*** Begin section ***
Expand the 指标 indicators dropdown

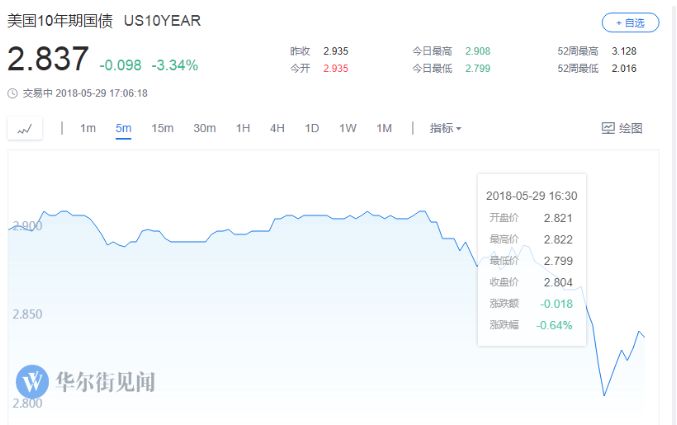point(445,128)
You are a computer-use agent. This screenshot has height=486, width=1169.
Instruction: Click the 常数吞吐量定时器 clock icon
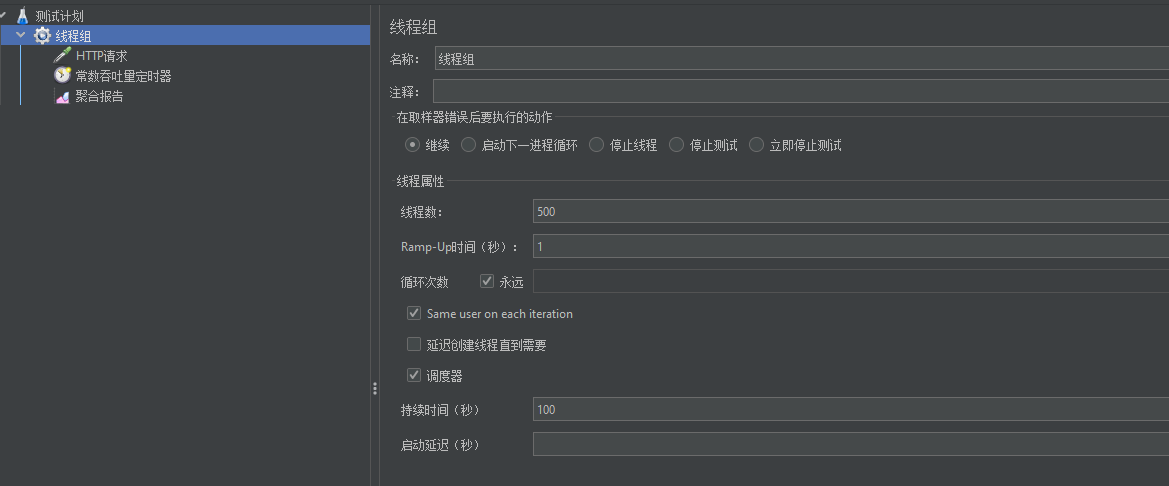pos(62,76)
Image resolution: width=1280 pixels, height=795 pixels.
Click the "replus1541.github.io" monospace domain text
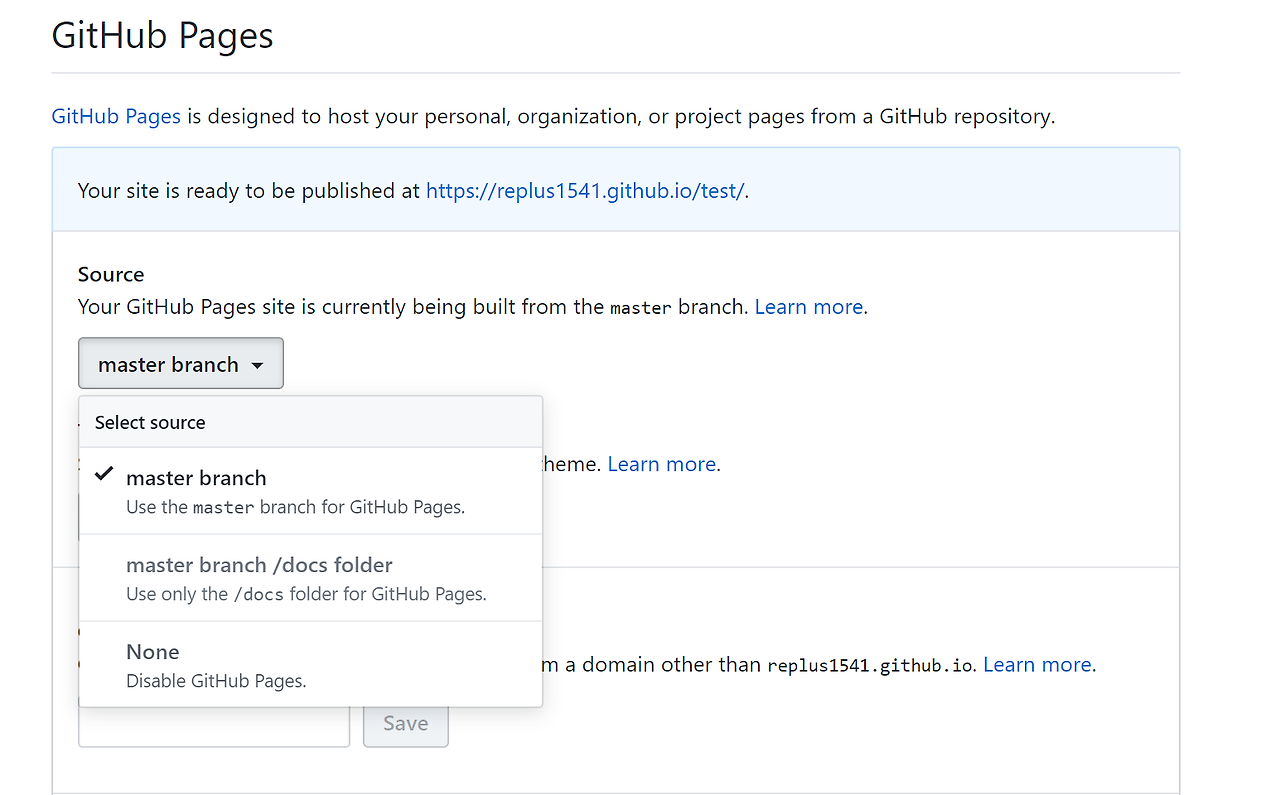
*** End section ***
_What you have to do_: Using the records, report how many lines contain the word "width", adding no other text.

_Written answer_: 2